> _Extract provided_:
The Secure Elections Act is a bipartisan Senate bill with six co-sponsors that reads like a security researcher's wish-list for voting machine reforms. Specifically, it reads like Matt Blaze's wishlist, hewing closely to the excellent recommendations laid out in his testimony to the House of Representatives' Committee on Oversight and Government Reform Subcommittee on Information Technology and Subcommittee on Intergovernmental Affairs Hearing on Cybersecurity, recounting his experiences as a security researcher and as the founder of Defcon's Vote Hacking Village.
The bill creates earmarks to help states get rid of their paperless electronic voting machine in favor of voter-verified, machine-readable paper ballots, and institutes a system of randomized post-election audits that use good statistical techniques to spot systemic anomalies.
The current system of paperless voting machines is the result of a failed effort to improve America's voting machines after the debacle of the 2000 election count.
The bill has three Republican co-sponsors, and its sponsors include the only senators who serve on both the Homeland Security Committee and the Intelligence Committee, which bodes well for it, but given the dismal history of improving voting technology in America, our optimism should be tempered with caution. The bill has to be passed almost immediately if its measures are to have an effect in next November's midterm elections.

> _Entries provided_:
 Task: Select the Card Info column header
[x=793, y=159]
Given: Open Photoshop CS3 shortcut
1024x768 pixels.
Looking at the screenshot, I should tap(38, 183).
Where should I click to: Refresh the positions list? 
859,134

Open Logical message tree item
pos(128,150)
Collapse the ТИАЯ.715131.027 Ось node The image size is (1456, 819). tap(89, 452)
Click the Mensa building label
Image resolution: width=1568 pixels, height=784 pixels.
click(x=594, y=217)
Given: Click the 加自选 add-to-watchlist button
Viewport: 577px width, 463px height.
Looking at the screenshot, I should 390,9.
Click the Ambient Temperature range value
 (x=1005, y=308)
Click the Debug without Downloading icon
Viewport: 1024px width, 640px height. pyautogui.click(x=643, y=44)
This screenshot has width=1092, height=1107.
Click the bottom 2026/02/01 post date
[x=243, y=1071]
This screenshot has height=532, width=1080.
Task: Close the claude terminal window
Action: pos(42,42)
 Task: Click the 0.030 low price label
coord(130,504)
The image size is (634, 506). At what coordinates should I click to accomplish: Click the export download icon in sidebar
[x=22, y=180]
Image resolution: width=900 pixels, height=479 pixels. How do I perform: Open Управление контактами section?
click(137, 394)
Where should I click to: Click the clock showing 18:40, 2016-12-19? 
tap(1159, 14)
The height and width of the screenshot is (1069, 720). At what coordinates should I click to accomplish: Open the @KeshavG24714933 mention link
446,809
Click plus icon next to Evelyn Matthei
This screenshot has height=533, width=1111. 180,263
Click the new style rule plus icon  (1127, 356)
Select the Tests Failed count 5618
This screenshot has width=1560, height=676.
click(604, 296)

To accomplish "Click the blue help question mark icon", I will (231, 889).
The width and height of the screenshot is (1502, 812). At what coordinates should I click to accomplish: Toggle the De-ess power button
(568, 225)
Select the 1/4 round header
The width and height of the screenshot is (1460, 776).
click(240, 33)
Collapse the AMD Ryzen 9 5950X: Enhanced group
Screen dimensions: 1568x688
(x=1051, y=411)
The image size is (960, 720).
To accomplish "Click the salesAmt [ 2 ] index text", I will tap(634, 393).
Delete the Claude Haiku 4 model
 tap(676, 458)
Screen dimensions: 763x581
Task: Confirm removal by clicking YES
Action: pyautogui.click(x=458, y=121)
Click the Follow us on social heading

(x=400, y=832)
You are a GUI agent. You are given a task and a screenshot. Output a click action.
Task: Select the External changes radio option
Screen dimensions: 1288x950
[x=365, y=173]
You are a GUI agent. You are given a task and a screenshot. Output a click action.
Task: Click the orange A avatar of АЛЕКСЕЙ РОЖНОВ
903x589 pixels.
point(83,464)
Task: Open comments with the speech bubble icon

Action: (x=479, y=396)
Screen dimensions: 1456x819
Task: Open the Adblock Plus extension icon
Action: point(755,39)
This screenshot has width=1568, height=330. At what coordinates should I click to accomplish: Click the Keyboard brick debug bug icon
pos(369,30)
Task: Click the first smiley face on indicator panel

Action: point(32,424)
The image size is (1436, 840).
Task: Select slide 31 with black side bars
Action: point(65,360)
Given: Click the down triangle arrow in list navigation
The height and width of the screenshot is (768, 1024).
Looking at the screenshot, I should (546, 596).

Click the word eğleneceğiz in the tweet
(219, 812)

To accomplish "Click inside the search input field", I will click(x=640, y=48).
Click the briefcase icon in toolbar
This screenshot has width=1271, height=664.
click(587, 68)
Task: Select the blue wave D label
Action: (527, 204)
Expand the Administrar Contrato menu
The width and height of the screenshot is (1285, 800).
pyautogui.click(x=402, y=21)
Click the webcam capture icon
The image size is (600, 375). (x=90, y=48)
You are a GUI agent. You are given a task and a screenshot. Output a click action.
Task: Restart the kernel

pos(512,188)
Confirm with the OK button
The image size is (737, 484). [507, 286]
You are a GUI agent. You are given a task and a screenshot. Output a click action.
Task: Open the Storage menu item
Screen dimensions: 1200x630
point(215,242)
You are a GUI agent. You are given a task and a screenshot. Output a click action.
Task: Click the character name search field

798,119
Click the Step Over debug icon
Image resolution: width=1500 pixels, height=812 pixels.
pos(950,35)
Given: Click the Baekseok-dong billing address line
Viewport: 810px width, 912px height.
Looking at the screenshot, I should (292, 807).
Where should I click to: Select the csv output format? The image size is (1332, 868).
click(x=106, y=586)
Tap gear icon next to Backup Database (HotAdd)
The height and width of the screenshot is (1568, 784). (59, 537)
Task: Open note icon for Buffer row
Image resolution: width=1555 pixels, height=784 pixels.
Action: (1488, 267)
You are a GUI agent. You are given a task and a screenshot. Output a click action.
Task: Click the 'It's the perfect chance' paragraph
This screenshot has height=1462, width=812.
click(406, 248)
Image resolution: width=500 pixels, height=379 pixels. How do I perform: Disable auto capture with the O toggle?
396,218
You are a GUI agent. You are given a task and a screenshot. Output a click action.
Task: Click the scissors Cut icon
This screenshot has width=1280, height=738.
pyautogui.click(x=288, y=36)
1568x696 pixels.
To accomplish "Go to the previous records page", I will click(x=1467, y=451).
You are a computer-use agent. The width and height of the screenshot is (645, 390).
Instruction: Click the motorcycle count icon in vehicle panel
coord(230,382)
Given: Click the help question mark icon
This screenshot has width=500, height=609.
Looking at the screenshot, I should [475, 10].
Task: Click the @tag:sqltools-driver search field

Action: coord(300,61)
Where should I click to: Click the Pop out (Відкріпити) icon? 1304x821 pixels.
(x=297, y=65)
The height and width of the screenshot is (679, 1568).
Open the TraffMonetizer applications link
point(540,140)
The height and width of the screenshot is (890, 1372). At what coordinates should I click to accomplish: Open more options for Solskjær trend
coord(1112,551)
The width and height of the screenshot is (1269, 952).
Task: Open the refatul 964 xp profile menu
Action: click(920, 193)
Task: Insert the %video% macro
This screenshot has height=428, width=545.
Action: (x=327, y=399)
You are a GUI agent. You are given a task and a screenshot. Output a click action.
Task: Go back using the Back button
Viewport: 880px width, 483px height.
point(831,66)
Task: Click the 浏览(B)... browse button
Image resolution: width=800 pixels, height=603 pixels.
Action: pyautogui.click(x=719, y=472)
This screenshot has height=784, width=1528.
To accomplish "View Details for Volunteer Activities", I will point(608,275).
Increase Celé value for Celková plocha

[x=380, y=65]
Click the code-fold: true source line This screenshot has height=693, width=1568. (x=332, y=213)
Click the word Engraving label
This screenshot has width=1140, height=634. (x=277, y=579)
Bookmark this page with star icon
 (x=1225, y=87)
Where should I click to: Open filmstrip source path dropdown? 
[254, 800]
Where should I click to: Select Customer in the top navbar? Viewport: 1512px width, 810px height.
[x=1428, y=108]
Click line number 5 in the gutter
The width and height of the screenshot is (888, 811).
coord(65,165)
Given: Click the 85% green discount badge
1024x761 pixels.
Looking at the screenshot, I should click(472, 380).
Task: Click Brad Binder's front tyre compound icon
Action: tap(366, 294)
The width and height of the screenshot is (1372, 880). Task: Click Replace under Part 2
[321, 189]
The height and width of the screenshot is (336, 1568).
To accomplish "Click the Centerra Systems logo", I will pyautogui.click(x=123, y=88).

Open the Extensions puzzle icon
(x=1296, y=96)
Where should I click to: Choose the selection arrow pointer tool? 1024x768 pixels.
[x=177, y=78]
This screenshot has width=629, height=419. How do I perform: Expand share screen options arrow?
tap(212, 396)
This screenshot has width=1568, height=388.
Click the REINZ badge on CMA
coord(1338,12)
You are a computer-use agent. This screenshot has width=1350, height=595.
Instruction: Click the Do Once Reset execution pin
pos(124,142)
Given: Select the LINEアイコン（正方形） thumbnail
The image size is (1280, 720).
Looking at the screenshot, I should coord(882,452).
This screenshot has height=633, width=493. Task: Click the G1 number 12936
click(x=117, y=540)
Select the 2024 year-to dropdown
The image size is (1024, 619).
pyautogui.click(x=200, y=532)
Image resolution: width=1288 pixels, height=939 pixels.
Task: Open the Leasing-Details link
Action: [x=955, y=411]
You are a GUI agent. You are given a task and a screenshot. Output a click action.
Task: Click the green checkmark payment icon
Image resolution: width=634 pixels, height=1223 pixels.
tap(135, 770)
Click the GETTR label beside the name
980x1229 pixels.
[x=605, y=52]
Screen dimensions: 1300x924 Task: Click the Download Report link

> _Goal_: Return the part of the Secure Elections Act passage that starts with the words "The bill creates" and ends after the words "2000 election count.", copied word for word. Work only from the Secure Elections Act passage and ignore the material.

> _Final result_:
The bill creates earmarks to help states get rid of their paperless electronic voting machine in favor of voter-verified, machine-readable paper ballots, and institutes a system of randomized post-election audits that use good statistical techniques to spot systemic anomalies.
The current system of paperless voting machines is the result of a failed effort to improve America's voting machines after the debacle of the 2000 election count.